YABANCI İSTİHBARATLARLA İLİŞKİLİLER

• PKK`nın üst yönetiminde bulunan Cemil Bayık, Murat Karayılan, Duran Kalkan ve Bahoz Erdal gibi isimlerin yabancı devletlerle ne gibi bir ilişkileri var?

- Cemil Bayık ve Duran Kalkan daha önce Avrupa`da görev almış PKK sorumlularıdır. Aslında ne Cemil Bayık`ın ne de Duran Kalkan`ın Avrupa ülkelerinde siyasi veya kültürel faaliyet yürütme kapasiteleri yoktur. Onlar, bağnaz-katolik tiplerdir. Fakat bu ikisinin de geçmişte Avrupa devletlerinde bulunmuş olmaları manidardır.

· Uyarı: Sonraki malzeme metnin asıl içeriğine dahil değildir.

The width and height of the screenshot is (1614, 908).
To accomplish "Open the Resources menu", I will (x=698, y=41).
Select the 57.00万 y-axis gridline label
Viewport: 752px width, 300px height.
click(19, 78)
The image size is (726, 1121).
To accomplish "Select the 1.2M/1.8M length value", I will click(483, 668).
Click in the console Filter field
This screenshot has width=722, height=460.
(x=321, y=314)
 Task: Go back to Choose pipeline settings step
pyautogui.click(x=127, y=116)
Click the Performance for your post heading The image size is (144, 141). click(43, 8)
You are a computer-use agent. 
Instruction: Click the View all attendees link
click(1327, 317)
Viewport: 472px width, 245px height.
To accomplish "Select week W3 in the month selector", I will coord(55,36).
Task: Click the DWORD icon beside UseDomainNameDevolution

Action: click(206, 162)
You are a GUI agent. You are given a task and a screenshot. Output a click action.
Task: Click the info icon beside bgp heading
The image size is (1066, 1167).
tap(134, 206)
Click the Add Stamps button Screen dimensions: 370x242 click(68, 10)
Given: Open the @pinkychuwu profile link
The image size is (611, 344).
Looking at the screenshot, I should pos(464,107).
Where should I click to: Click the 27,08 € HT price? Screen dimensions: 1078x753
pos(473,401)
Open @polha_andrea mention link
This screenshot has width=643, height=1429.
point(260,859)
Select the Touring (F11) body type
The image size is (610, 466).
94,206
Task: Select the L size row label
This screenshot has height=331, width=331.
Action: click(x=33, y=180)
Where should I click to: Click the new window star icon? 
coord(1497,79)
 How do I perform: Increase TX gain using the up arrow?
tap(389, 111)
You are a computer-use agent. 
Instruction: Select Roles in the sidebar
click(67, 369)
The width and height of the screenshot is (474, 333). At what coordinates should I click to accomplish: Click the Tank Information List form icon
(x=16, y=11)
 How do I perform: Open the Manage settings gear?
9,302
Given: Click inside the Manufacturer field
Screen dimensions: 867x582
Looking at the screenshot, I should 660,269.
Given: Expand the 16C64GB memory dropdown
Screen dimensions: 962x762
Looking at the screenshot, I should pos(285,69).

Cemil Bayık, kronik böbrek yetmezliği dolayısıyla birkaç yıl öncesine kadar mecburen İran`a geçip, oradaki hastanede diyaliz aracına bağlanıyordu. O geliş gidişler esnasında İran istihbaratıyla ilişkilendi-irtibatlandı. Murat Karayılan daha önce bağnazca Abdullah Öcalan`a bağlıydı. Fakat Öcalan Suriye`den ayrılınca Murat Karayılan da diğerlerinin safına geçti. PKK`ya katılmadan önce sınırda kaçakçılık yapıyor ve kaçakçılara rehberlik yapıyordu. Daha sonra, PKK`lıların sınır geçişlerinde rehberlik yapmaya başladı ve giderek örgüt saflarına katıldı. Muhtemelen Suriye Muhaberatıyla ilişkilidir. Bahoz Erdal da Suriye Muhaberatının elemanıdır.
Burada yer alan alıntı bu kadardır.